The first of these songs is "Just A Dream" (posted online in 2013), where he imagines being a father trying in vain to explain the world to his daughter. This is followed by "Without You" and "True Love," which help spread his name.


In 2014, interest around the young man continues to grow: his first concerts (including the Pitchfork Festival in Paris), a video for La Blogothèque, and the start of album recordings with renowned producers in the overseas alternative scene. If we were in Albion, all of this would be summed up with one word: HYPE.


Finally, in March 2015, the debut with "Goon". Contrary to expectations, the album is a pleasant surprise (or a confirmation for those who already knew him). Certainly not something particularly original, TJ makes his own the lessons of the (Anglophone) songwriting school between the sixties and seventies and brings it back in 2015 without major upheavals compared to the standards of the genre. The solo Lennon (in the already mentioned "Just A Dream"), but certainly also McCartney's counterpart ("Crocodile Tears"), the best of Elton John, scattered echoes of Bacharach, a touch of Todd Rundgren's "Something/Anything?," and at times the early Tom Waits.

Exercise tasks:
1. List every musician the excerpt on TJ names as an influence or echo heard on his debut album.
2. According to the excerpt on TJ, in what month and year did his debut album "Goon" come out?
The records were drawn from a separate source.

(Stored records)
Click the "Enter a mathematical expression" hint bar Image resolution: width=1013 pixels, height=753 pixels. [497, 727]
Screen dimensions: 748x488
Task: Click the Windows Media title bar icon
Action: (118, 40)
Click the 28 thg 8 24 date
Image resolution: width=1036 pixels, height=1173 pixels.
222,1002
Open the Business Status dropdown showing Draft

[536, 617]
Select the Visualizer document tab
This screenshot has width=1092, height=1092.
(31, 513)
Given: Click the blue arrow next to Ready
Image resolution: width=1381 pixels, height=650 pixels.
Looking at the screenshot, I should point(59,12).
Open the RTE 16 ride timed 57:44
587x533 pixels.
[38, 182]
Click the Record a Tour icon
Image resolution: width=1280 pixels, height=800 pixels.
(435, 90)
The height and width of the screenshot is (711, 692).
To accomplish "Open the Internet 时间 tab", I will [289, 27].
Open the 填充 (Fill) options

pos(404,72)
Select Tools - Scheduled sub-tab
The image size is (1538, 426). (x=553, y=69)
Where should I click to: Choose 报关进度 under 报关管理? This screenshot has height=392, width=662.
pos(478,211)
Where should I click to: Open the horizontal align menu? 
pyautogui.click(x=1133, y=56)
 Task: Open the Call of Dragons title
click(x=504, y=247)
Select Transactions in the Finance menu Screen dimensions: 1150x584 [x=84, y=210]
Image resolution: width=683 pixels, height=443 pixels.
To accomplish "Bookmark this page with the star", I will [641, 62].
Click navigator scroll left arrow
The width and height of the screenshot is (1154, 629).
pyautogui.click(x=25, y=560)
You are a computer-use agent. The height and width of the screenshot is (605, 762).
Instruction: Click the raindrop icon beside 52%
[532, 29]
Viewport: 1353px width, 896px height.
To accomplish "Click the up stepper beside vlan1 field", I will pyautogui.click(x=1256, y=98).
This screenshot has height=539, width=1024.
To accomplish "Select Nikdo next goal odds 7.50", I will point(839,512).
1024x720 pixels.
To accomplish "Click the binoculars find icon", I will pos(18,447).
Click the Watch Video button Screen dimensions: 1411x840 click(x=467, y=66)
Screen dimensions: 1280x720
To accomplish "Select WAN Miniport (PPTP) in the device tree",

Solutions to the exercise:
1. Lennon, McCartney, Elton John, Bacharach, Todd Rundgren, Tom Waits

2. March 2015